## [Try it]
Print the lines below from the line with "Given: Select Bluetooth in the hardware list" to the line with "The height and" exactly, keeping both ends, and print no pictures.

## [Dataset entries]

====

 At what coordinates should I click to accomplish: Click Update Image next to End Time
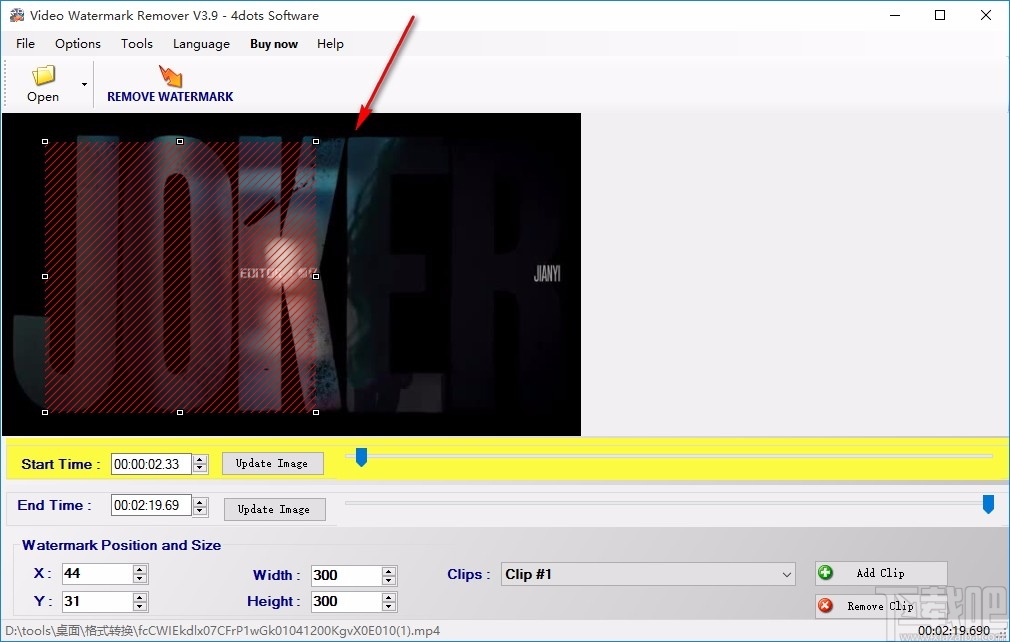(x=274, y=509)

====

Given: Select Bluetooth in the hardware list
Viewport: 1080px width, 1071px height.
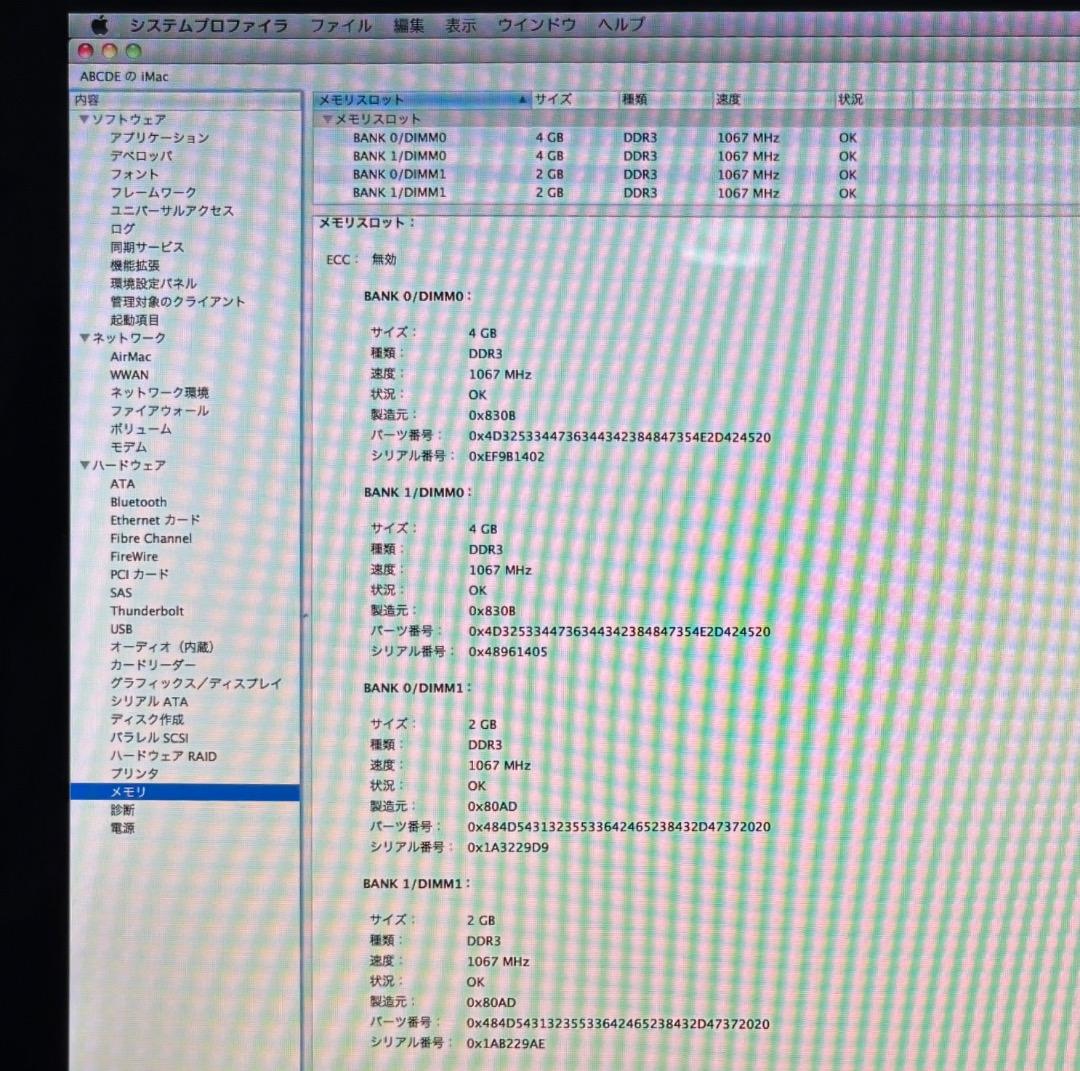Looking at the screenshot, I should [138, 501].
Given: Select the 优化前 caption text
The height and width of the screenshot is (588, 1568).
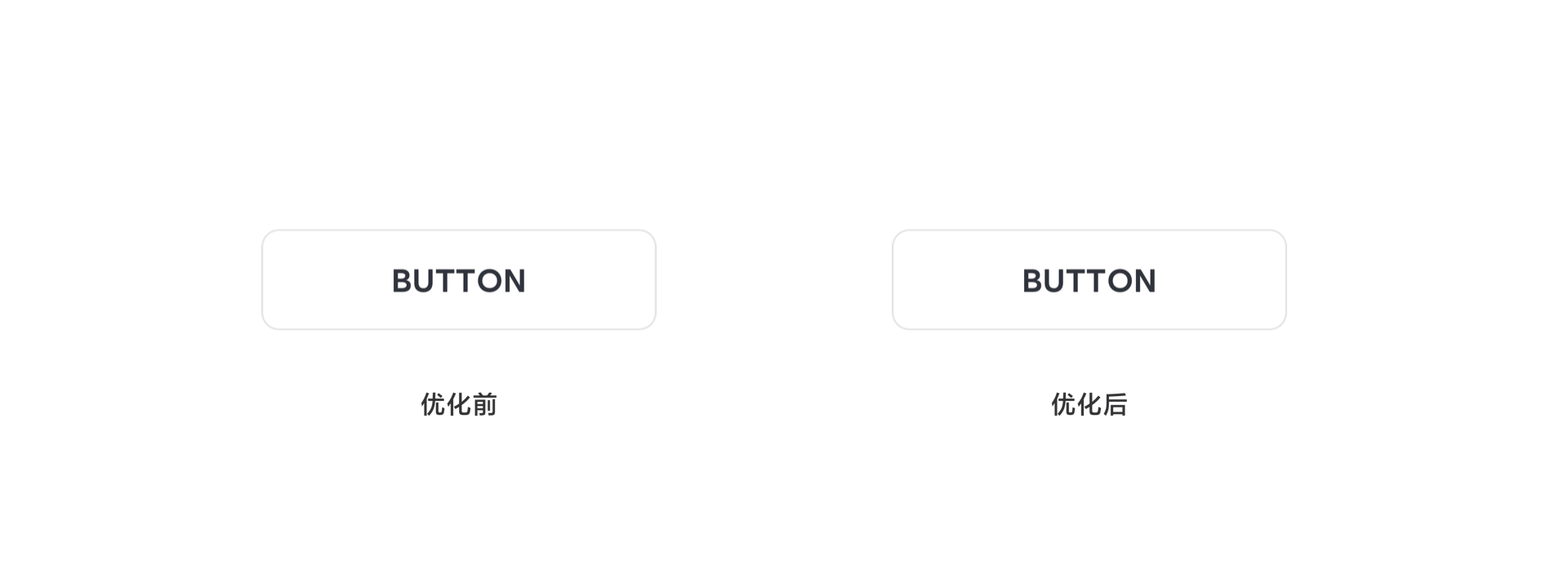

====

## [Answer for the task]
Given: Select Bluetooth in the hardware list
Viewport: 1080px width, 1071px height.
Looking at the screenshot, I should [138, 501].
Given: Select the 优化前 caption text
The height and width of the screenshot is (588, 1568).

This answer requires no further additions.